Walter Kirn é um dos escritores americanos mais interessantes de sua geração. Nascido em 1962, foi crítico literário e jornalista de veículos importantes dos EUA antes de se tornar autor do best-seller Amor Sem Escalas, adaptado ao cinema com George Clooney.
Em seu livro mais recente, Quando a Máscara Cai, Kirn combina suas memórias com técnicas do jornalismo investigativo, e um toque de ensaio sobre cultura e sociedade, para confessar um período infame de sua própria história.
Em um texto cheio de um sarcasmo corrosivo, ele confessa sua relação com um homem que se dizia Clark Rockfeller, suposto membro de uma das famílias mais ricas dos Estados Unidos. Durante 15 anos, Kirn foi engrupido pelo falso amigo milionário, até que a Justiça americana o desmascarou, descobrindo que o homem, além de mentiroso contumaz, era também um assassino.
Kirn é um daqueles escritores dispostos a dissecar seus próprios defeitos em público e descreve de forma brilhante como se deixou levar por esse psicopata hipnotizante e perspicaz que o fez de peça de um jogo de mentiras cheio de referências à literatura e ao cinema noir que Kirn não conseguiu perceber durante uma década e meia.
Na primeira parte do livro, Kirn mostra como a relação entre os dois começou em 1998. Sua jovem esposa dirigia uma agência de proteção a animais e lhe contou em casa que um “Rockfeller tinha ligado e queria adotar um cãozinho gordon setter paralítico que ela anunciou na internet”.
O problema é que ele, o Rockfeller, não dirigia, ele não confiava nas empresas de transporte e seu “jato estava na China”, assim alguém teria que levar o cão do estado de Montana até Nova York, uma viagem de 3 mil quilômetros. Lá, pelo cão, estariam esperando quatro refeições diárias feitas por um chef exclusivo para o mascote, passearia com sua cadeira de rodinhas no Central Park e teria como vizinho de porta o cantor Tony Bennett que, de vez em quando, apreciava cantar umas músicas e tomar um vinhozinho.

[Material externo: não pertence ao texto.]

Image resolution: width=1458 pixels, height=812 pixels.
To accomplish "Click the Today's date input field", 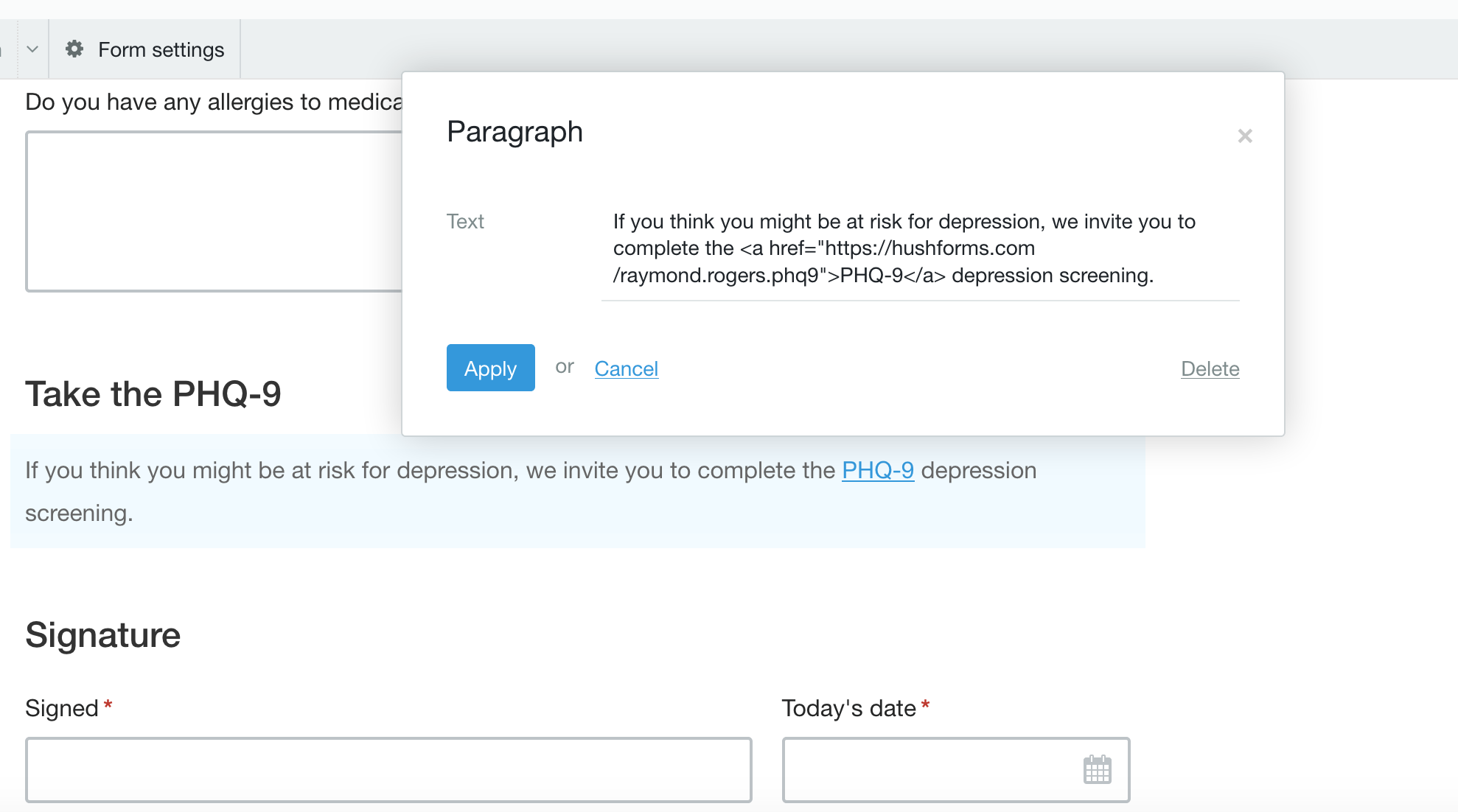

Para a boa alma que levasse o cão ao seu novo dono, haveria uma recompensa. Pendurado numa hipoteca e recém-casado, Kirn achou que poderia unir o útil ao agradável, pois o tal ricaço – “amigo” de J.D Salinger e George Lucas – se apresentava como um potencial personagem para sua literatura ( o que se confirmou neste livro divertido e perturbador). Kirn foi e se encantou pelo sujeito com quem conviveu intimamente pelos anos seguintes.
Walter Kirn. Tradução de Sérgio
Telarolli. Companhia das Letras, 247 pp., R$ 42.
Na segunda parte do livro, Kirn atua como repórter durante o julgamento do ex-amigo por homicídio. Nesta investigação pessoal, o autor desenvolve uma espécie de guia sobre a natureza psíquica de um delinquente americano. Em um comentário na contracapa do livro, o escritor de suspense James Ellroy diz que o livro “disseca a psicopatia, a postura perversa da geração da internet, da arte, do dinheiro e da própria natureza da crença”.
Pois o mais admirável e surpreendente nesta história não é a postura delirante do falsário e sim o fato de que pessoas inteligentes – e um escritor talentoso como Kirn – tenham caído na conversa mole do falso Rockfeller.